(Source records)
====
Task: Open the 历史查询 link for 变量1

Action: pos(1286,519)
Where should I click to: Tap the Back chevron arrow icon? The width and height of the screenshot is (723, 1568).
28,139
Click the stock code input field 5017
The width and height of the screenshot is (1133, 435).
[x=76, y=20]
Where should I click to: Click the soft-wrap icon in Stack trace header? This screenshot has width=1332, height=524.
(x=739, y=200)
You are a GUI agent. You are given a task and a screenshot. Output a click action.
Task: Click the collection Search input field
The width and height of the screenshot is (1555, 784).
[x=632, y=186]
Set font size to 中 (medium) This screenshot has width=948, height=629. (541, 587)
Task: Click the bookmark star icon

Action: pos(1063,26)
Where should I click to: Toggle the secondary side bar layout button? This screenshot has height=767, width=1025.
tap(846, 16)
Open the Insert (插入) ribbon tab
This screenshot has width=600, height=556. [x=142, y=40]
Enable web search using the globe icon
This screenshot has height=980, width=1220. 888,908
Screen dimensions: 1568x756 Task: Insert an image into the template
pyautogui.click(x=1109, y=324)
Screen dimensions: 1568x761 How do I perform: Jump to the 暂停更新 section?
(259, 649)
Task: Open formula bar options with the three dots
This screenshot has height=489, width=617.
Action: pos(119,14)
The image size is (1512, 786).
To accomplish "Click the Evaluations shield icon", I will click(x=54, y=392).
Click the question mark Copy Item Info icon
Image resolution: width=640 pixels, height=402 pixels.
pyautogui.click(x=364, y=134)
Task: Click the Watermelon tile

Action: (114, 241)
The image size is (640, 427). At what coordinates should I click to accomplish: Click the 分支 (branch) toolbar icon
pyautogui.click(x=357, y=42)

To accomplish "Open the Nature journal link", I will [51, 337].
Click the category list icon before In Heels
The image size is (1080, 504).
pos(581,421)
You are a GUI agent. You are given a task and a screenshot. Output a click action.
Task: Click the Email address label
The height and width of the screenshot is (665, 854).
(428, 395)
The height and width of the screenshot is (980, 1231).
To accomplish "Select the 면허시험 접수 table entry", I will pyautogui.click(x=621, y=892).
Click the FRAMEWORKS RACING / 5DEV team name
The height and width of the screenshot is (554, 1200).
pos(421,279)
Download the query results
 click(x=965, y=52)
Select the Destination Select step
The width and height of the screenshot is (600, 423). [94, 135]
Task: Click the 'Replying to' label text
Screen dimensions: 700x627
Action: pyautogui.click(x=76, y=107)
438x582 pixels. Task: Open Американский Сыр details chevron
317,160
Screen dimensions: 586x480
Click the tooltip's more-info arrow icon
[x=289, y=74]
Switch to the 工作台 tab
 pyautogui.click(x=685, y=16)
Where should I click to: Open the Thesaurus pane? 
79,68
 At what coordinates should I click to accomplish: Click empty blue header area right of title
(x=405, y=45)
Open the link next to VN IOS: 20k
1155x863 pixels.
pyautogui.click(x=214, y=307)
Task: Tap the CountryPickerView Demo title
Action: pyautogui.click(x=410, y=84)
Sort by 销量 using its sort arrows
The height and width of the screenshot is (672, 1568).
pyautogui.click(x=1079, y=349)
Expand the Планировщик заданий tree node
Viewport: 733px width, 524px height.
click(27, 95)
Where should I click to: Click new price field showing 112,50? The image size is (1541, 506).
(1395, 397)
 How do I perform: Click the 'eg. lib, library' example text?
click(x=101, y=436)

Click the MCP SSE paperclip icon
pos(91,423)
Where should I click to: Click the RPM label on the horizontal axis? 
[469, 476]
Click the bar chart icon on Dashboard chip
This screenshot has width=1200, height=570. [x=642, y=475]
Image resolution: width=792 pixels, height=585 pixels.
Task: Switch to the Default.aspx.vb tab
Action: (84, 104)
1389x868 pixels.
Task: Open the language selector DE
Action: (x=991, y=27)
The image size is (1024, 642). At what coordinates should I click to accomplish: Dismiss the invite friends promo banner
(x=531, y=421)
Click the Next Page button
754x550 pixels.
====
WORK ITEM — Which lines above run from the one containing "Task: Open formula" down to the one containing "Click the question mark Copy Item Info icon"? Repeat exactly those, both ends included, and nothing else.

SOLUTION —
Task: Open formula bar options with the three dots
This screenshot has height=489, width=617.
Action: pos(119,14)
The image size is (1512, 786).
To accomplish "Click the Evaluations shield icon", I will click(x=54, y=392).
Click the question mark Copy Item Info icon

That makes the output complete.